The event considered new research for the Money Advice Service by the National Association of Student Money Advisers (NASMA) on the student experience of money at college or university.
Yvonne Fovargue MP introduced the event, saying how NASMA’s research provides grounds for concern over student finances, as well as grounds for hope. The research shows a significant minority of students, around one in five, are struggling with their finances. Of those who have gone overdrawn, 40% had used an unauthorised overdraft leading to additional charges. But there are also major positives: around three-fifths of students were found to be working to a budget, putting to bed stereotypes about students living a charmed, care-free life.
Sarah Poretta, UK Director of Financial Capability for the Money Advice Service, said the research gave new insight into how students think about money, showing not just the position they are in but also how they felt about it.
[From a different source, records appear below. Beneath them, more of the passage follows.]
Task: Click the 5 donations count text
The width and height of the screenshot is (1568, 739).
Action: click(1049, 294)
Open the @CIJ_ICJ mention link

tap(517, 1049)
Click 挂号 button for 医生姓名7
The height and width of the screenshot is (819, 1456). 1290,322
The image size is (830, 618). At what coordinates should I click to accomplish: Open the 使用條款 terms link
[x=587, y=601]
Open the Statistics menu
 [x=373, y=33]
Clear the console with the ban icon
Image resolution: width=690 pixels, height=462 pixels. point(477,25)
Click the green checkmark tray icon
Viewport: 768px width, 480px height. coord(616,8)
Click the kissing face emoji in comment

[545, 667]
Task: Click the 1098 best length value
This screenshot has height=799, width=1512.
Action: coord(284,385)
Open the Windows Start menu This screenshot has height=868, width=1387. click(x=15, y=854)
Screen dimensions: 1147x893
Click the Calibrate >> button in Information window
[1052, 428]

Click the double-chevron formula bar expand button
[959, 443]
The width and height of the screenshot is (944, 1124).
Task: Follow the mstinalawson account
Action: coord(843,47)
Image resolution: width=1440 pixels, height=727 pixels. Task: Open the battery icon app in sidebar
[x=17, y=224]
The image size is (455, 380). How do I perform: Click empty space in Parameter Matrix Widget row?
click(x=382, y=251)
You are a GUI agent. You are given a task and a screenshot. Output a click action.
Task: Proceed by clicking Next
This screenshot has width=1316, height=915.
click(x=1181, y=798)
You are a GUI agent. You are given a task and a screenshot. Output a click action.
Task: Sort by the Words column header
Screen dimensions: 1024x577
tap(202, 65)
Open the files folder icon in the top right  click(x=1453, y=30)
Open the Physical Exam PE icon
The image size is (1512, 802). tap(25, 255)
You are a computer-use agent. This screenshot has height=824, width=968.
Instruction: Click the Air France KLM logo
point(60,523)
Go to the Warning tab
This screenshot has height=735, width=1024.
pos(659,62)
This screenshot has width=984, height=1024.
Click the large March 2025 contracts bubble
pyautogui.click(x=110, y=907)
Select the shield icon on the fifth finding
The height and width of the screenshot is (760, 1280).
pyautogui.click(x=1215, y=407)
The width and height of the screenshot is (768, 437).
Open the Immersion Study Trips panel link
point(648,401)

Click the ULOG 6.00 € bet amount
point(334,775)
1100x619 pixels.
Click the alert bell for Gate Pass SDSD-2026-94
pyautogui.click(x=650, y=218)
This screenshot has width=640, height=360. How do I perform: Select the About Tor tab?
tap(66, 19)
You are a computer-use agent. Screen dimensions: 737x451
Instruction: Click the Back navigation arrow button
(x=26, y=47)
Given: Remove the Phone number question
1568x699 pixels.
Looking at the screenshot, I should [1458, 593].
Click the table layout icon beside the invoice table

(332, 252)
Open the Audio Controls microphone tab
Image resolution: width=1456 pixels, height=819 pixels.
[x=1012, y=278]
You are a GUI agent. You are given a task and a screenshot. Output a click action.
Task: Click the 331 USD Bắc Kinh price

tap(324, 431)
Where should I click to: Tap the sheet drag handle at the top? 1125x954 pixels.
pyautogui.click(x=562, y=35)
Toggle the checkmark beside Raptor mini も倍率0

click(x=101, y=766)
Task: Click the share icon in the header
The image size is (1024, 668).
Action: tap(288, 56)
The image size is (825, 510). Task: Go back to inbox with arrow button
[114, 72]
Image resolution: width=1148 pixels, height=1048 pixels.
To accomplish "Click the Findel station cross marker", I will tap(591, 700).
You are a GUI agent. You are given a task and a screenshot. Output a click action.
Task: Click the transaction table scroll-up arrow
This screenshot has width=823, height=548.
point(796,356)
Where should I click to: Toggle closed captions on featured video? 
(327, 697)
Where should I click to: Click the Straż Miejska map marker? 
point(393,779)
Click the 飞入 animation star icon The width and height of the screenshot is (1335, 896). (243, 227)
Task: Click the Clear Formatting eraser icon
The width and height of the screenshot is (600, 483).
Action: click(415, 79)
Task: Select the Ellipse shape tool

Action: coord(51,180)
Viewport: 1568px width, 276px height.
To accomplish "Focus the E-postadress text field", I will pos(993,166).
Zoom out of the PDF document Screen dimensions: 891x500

It’s important that students facing financial difficulty know about the valuable help available from organisations such as NASMA. Sarah said organisations like NASMA helped students to make the most of their money and enter work with a plan to achieve their goals. This is part of MAS’s overall aim to work with thousands of organisations, up and down the country, to build collective impact and improve the UK’s overall financial capability.
Anita Bailey, Financial Capability champion for NASMA, said the research categorised different types of students into five different types, ‘supported and sensible’, ‘confident and thrifty’, ‘inexperienced and at risk’, ‘anxious but spending’, ‘disengaged and overwhelmed. Anita said the research provided a ‘diagnostic toolkit’ that will help NASMA tailor its interventions and develop and expand the reach of its valuable work.
Shakira Martin, President of the National Union of Students (NUS) welcomed NASMA’s work. However, the wider context is students facing high costs and insufficient income. In particular, those from working class backgrounds faced a ‘poverty premium’ to access post-16 education, such as high course costs and expensive transport and accommodation. The NUS Poverty Commission want to tackle pressures on student incomes, for example so more employers pay the living wage. The NUS also wants reforms to the student loan system. In particular, paying loans in lump sums once a term is out of date and undermining effective budgeting. Campaigners say loans should be paid monthly or weekly, to help students manage their finances, and avoid debt from unnecessarily building up.